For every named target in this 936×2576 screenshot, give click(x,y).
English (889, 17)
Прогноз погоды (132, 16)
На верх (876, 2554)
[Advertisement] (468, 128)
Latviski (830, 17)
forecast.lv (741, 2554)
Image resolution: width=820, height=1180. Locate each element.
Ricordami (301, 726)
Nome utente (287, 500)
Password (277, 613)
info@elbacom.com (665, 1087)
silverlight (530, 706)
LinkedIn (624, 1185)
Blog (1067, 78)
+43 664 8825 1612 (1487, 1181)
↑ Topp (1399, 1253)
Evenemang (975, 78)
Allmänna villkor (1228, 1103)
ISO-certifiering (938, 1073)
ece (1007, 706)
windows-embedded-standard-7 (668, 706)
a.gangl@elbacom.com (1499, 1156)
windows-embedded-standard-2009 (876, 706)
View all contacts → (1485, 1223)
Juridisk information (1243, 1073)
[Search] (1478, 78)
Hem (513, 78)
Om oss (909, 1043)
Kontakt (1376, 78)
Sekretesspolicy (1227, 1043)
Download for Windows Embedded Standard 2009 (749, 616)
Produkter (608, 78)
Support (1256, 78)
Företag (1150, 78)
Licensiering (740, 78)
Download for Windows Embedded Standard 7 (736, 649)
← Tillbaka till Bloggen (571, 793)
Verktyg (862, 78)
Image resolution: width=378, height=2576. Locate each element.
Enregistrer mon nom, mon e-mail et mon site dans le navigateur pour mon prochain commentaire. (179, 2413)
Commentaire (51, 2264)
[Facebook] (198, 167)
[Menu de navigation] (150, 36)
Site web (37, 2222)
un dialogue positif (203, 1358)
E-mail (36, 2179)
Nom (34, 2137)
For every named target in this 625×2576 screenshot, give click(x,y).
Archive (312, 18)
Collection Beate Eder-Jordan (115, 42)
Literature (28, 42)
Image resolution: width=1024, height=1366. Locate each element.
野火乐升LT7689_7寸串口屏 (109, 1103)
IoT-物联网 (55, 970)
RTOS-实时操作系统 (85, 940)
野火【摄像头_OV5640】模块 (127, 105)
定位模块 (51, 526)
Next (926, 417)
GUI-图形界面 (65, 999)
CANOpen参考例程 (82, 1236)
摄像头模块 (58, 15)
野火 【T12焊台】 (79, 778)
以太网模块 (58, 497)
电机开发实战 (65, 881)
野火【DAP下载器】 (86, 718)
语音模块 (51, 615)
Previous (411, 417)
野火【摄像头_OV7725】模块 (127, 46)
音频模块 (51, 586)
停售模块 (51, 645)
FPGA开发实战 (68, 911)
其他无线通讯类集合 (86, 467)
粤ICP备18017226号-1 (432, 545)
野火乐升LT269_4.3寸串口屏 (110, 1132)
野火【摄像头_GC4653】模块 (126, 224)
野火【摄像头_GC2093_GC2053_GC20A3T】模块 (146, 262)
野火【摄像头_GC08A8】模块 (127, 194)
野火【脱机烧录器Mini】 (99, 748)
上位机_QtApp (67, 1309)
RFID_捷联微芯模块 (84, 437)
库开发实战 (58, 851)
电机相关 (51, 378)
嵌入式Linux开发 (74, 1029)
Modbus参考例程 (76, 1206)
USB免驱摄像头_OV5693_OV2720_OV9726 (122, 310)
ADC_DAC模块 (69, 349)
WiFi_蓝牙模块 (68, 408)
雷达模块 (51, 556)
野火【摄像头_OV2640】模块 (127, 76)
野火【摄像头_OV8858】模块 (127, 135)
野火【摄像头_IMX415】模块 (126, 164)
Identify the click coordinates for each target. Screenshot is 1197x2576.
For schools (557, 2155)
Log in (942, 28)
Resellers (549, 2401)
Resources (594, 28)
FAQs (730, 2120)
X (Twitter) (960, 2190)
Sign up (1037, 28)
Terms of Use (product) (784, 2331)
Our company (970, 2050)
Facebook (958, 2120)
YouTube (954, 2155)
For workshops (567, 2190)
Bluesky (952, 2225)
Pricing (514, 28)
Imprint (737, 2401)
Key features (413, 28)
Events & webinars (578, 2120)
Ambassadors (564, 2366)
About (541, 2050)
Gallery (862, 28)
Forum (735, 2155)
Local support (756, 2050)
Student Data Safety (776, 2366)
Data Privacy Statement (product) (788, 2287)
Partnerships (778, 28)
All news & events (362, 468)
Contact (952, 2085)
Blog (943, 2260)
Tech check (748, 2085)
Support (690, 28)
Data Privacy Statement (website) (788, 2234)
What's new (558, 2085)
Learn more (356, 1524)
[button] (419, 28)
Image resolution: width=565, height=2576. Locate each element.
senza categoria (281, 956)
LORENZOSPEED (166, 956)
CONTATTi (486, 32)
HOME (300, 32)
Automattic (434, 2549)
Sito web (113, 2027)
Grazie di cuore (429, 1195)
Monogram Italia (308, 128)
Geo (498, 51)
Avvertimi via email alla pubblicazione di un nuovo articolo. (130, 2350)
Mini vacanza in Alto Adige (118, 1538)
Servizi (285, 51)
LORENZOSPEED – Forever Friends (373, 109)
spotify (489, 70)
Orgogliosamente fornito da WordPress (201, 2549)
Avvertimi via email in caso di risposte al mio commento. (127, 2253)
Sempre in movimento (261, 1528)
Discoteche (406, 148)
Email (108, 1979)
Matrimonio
• • •
- Work order
Give a verbatim copy of the material above.

- Your solution
For every named target in this 936×2576 screenshot, give click(x,y).
English (889, 17)
Прогноз погоды (132, 16)
На верх (876, 2554)
[Advertisement] (468, 128)
Latviski (830, 17)
forecast.lv (741, 2554)
Image resolution: width=820, height=1180. Locate each element.
Ricordami (301, 726)
Nome utente (287, 500)
Password (277, 613)
info@elbacom.com (665, 1087)
silverlight (530, 706)
LinkedIn (624, 1185)
Blog (1067, 78)
+43 664 8825 1612 (1487, 1181)
↑ Topp (1399, 1253)
Evenemang (975, 78)
Allmänna villkor (1228, 1103)
ISO-certifiering (938, 1073)
ece (1007, 706)
windows-embedded-standard-7 (668, 706)
a.gangl@elbacom.com (1499, 1156)
windows-embedded-standard-2009 (876, 706)
View all contacts → (1485, 1223)
Juridisk information (1243, 1073)
[Search] (1478, 78)
Hem (513, 78)
Om oss (909, 1043)
Kontakt (1376, 78)
Sekretesspolicy (1227, 1043)
Download for Windows Embedded Standard 2009 (749, 616)
Produkter (608, 78)
Support (1256, 78)
Företag (1150, 78)
Licensiering (740, 78)
Download for Windows Embedded Standard 7 (736, 649)
← Tillbaka till Bloggen (571, 793)
Verktyg (862, 78)
Image resolution: width=378, height=2576. Locate each element.
Enregistrer mon nom, mon e-mail et mon site dans le navigateur pour mon prochain commentaire. (179, 2413)
Commentaire (51, 2264)
[Facebook] (198, 167)
[Menu de navigation] (150, 36)
Site web (37, 2222)
un dialogue positif (203, 1358)
E-mail (36, 2179)
Nom (34, 2137)
For every named target in this 625×2576 screenshot, give click(x,y).
Archive (312, 18)
Collection Beate Eder-Jordan (115, 42)
Literature (28, 42)
Image resolution: width=1024, height=1366. Locate each element.
野火乐升LT7689_7寸串口屏 (109, 1103)
IoT-物联网 (55, 970)
RTOS-实时操作系统 (85, 940)
野火【摄像头_OV5640】模块 (127, 105)
定位模块 (51, 526)
Next (926, 417)
GUI-图形界面 (65, 999)
CANOpen参考例程 (82, 1236)
摄像头模块 (58, 15)
野火 【T12焊台】 (79, 778)
以太网模块 (58, 497)
电机开发实战 (65, 881)
野火【DAP下载器】 (86, 718)
语音模块 (51, 615)
Previous (411, 417)
野火【摄像头_OV7725】模块 (127, 46)
音频模块 (51, 586)
停售模块 (51, 645)
FPGA开发实战 (68, 911)
其他无线通讯类集合 (86, 467)
粤ICP备18017226号-1 (432, 545)
野火乐升LT269_4.3寸串口屏 (110, 1132)
野火【摄像头_GC4653】模块 (126, 224)
野火【摄像头_GC2093_GC2053_GC20A3T】模块 (146, 262)
野火【摄像头_GC08A8】模块 (127, 194)
野火【脱机烧录器Mini】 (99, 748)
上位机_QtApp (67, 1309)
RFID_捷联微芯模块 (84, 437)
库开发实战 (58, 851)
电机相关 (51, 378)
嵌入式Linux开发 (74, 1029)
Modbus参考例程 (76, 1206)
USB免驱摄像头_OV5693_OV2720_OV9726 (122, 310)
ADC_DAC模块 (69, 349)
WiFi_蓝牙模块 (68, 408)
雷达模块 (51, 556)
野火【摄像头_OV2640】模块 (127, 76)
野火【摄像头_OV8858】模块 (127, 135)
野火【摄像头_IMX415】模块 (126, 164)
Identify the click coordinates for each target. Screenshot is 1197x2576.
For schools (557, 2155)
Log in (942, 28)
Resellers (549, 2401)
Resources (594, 28)
FAQs (730, 2120)
X (Twitter) (960, 2190)
Sign up (1037, 28)
Terms of Use (product) (784, 2331)
Our company (970, 2050)
Facebook (958, 2120)
YouTube (954, 2155)
For workshops (567, 2190)
Bluesky (952, 2225)
Pricing (514, 28)
Imprint (737, 2401)
Key features (413, 28)
Events & webinars (578, 2120)
Ambassadors (564, 2366)
About (541, 2050)
Gallery (862, 28)
Forum (735, 2155)
Local support (756, 2050)
Student Data Safety (776, 2366)
Data Privacy Statement (product) (788, 2287)
Partnerships (778, 28)
All news & events (362, 468)
Contact (952, 2085)
Blog (943, 2260)
Tech check (748, 2085)
Support (690, 28)
Data Privacy Statement (website) (788, 2234)
What's new (558, 2085)
Learn more (356, 1524)
[button] (419, 28)
Image resolution: width=565, height=2576. Locate each element.
senza categoria (281, 956)
LORENZOSPEED (166, 956)
CONTATTi (486, 32)
HOME (300, 32)
Automattic (434, 2549)
Sito web (113, 2027)
Grazie di cuore (429, 1195)
Monogram Italia (308, 128)
Geo (498, 51)
Avvertimi via email alla pubblicazione di un nuovo articolo. (130, 2350)
Mini vacanza in Alto Adige (118, 1538)
Servizi (285, 51)
LORENZOSPEED – Forever Friends (373, 109)
spotify (489, 70)
Orgogliosamente fornito da WordPress (201, 2549)
Avvertimi via email in caso di risposte al mio commento. (127, 2253)
Sempre in movimento (261, 1528)
Discoteche (406, 148)
Email (108, 1979)
Matrimonio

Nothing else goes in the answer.